My favourite quote of all time is: “Nobody can make you feel inferior without your consent.” It’s from the fabulous Eleanor Roosevelt who, when people ask me who in history I'd like to go back to meet, I’d choose. This quotation from her is so simple and yet just so true too. I used to be unbelievably shy as a child and anyone could make me feel inferior in those days. A good example of this would be my earlier experiences of getting my hair cut. In the late 1960s there was this very trendy new salon in Nottingham where everyone at school would go for a trim. For some reason I was convinced that if I entered that place I would be immediately laughed out of the door and told that I just wasn’t trendy enough to have their exalted scissors touch my inferior locks. How ridiculous was that? Once, I tried to pluck up the courage to go in – I must have been around fifteen at the time – and if I walked past the salon once, I must have walked past it a dozen times. Each time I had the temerity to look through the window, trying to convince myself that all I had to do was open the door and walk in, the fear would grab me and drag me further along the street. I hated myself for being so weak.

^^^^^^^^^^^^^^^^

*Exercise requirements*: In the passage about shyness, which city was the trendy salon in? The listing has nothing to do with the passage about shyness.

*Information shown*:

^^^^^^^^^^^^^^^^

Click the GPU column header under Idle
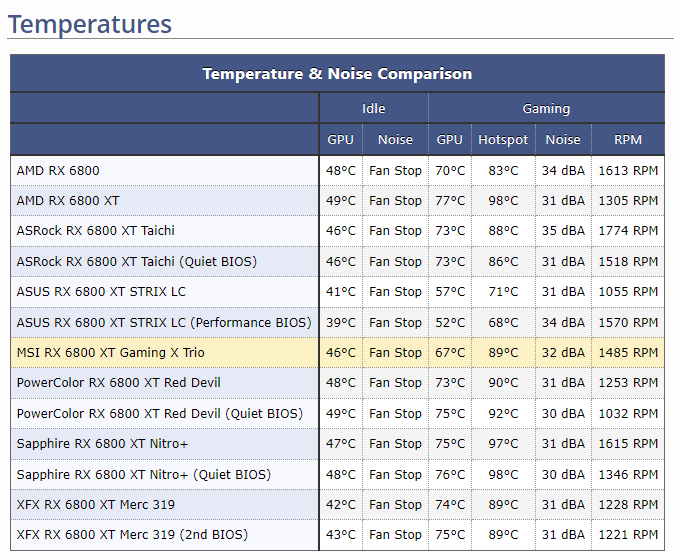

^^^^^^^^^^^^^^^^

*The reply*: Nottingham